I have to admit, I first parsed 'totally unauthorized' as if it were about unlicensed/homebrew games. Sort of like the Tengen stuff for NES.
Speaking of, I like this series and am eagerly awaiting a 'Jeff Rovin's How to Win at Nintendo Games' megapost.
Just think, getting to write about geek culture and getting paid to do so. What a pipe dream. ;)
Pipe dream? Or Steem dream? Because if you can dream it, you can do it here, at least. :)
Believe it or not, I nearly started with one of the How to Win At Nintendo books, but as soon as I saw "Phaut Huang" among the author credits of this book, I laughed my ass off and decided it was a sign. :D
Also, @effofex, there was an ebook published in 2015 by Jeff's son Sam, called "How We Won At Nintendo", which was about how Sam, his brother Michael, and their father Jeff would go about 'winning' at Nintendo and putting together the strategies that wound up in the book.

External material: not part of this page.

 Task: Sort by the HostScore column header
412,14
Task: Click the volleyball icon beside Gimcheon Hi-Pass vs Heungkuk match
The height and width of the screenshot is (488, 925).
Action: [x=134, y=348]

It's very short, only 50 pages, but it made for amusing reading. :)
Alas, I tried to find it on Amazon but it looks like it's been discontinued. Here's the Goodreads link for the book, but trying to buy it is another story:
https://www.goodreads.com/book/show/27750296-how-we-won-at-nintendo
Thanks for the head's up on that. I'm definitely adding it to my goodreads list.